***** Entries shown *****

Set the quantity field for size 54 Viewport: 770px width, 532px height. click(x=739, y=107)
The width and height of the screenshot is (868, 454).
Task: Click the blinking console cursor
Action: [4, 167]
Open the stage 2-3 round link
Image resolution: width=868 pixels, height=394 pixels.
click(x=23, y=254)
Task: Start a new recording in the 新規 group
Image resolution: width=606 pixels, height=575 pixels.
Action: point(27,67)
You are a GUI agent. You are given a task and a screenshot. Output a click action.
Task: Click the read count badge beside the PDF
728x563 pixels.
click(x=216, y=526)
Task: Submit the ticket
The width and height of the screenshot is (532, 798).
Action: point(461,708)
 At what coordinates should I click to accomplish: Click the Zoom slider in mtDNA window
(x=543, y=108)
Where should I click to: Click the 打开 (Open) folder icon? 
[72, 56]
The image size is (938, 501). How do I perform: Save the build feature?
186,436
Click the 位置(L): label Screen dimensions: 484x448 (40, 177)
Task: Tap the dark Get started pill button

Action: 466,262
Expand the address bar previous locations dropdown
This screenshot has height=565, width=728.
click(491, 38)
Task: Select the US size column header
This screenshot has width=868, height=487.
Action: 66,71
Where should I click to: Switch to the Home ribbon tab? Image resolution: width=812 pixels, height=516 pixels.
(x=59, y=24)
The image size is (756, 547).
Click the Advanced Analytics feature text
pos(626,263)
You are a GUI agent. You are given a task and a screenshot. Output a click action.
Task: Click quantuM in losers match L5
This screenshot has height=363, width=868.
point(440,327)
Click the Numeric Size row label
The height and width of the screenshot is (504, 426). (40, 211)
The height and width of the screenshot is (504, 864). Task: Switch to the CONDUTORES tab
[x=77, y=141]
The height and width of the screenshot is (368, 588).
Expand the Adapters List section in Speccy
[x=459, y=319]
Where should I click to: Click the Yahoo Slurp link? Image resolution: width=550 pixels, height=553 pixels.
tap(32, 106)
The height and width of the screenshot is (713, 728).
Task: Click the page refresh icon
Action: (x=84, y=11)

*****

◆ Your objective: Print the line that contains "The height and width of the screenshot is (368, 588).", then every later line of the entries above up to and including the last, all exactly as written.

◆ Answer to the problem:
The height and width of the screenshot is (368, 588).
Expand the Adapters List section in Speccy
[x=459, y=319]
Where should I click to: Click the Yahoo Slurp link? Image resolution: width=550 pixels, height=553 pixels.
tap(32, 106)
The height and width of the screenshot is (713, 728).
Task: Click the page refresh icon
Action: (x=84, y=11)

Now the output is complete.